■ **To be done**
Reproduce verbatim the records from the line containing "Open the BLOG_WRITER_INFO_THILO" through the end of the records.

■ **Data to process**
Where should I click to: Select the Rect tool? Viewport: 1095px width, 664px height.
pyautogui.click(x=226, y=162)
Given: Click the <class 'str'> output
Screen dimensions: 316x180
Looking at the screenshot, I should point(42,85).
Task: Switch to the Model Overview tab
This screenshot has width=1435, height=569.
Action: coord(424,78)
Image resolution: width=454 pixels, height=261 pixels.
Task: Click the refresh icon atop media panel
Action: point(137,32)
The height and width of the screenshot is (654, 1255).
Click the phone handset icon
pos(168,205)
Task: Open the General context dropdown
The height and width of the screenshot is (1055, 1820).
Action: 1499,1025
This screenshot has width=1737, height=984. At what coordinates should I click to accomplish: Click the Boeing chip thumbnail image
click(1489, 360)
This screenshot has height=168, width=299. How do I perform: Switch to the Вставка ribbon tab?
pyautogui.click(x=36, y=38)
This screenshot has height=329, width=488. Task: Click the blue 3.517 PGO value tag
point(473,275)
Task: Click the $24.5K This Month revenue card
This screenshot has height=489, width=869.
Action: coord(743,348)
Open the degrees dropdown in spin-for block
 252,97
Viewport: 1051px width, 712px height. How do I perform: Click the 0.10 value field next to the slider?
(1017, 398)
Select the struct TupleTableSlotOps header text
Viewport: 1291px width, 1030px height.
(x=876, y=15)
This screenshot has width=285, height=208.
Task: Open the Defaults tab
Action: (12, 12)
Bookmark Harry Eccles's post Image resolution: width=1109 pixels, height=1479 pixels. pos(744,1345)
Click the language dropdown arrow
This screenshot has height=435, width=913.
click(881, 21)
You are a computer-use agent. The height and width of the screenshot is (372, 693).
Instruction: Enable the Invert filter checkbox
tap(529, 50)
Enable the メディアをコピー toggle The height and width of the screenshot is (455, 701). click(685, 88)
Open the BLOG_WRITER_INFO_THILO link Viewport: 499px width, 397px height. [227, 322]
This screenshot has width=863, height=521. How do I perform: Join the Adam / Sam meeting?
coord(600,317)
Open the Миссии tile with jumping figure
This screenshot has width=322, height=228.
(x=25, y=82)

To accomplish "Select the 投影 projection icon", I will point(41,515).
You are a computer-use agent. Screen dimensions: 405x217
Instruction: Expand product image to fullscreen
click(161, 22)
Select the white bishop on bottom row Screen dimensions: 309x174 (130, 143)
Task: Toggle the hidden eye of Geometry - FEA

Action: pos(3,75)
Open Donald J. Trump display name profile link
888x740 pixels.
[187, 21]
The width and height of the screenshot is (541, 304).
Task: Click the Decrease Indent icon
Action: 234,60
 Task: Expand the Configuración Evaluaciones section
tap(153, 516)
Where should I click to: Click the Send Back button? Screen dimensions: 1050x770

■ **Final answer**
Open the BLOG_WRITER_INFO_THILO link Viewport: 499px width, 397px height. [227, 322]
This screenshot has width=863, height=521. How do I perform: Join the Adam / Sam meeting?
coord(600,317)
Open the Миссии tile with jumping figure
This screenshot has width=322, height=228.
(x=25, y=82)

To accomplish "Select the 投影 projection icon", I will point(41,515).
You are a computer-use agent. Screen dimensions: 405x217
Instruction: Expand product image to fullscreen
click(161, 22)
Select the white bishop on bottom row Screen dimensions: 309x174 (130, 143)
Task: Toggle the hidden eye of Geometry - FEA

Action: pos(3,75)
Open Donald J. Trump display name profile link
888x740 pixels.
[187, 21]
The width and height of the screenshot is (541, 304).
Task: Click the Decrease Indent icon
Action: 234,60
 Task: Expand the Configuración Evaluaciones section
tap(153, 516)
Where should I click to: Click the Send Back button? Screen dimensions: 1050x770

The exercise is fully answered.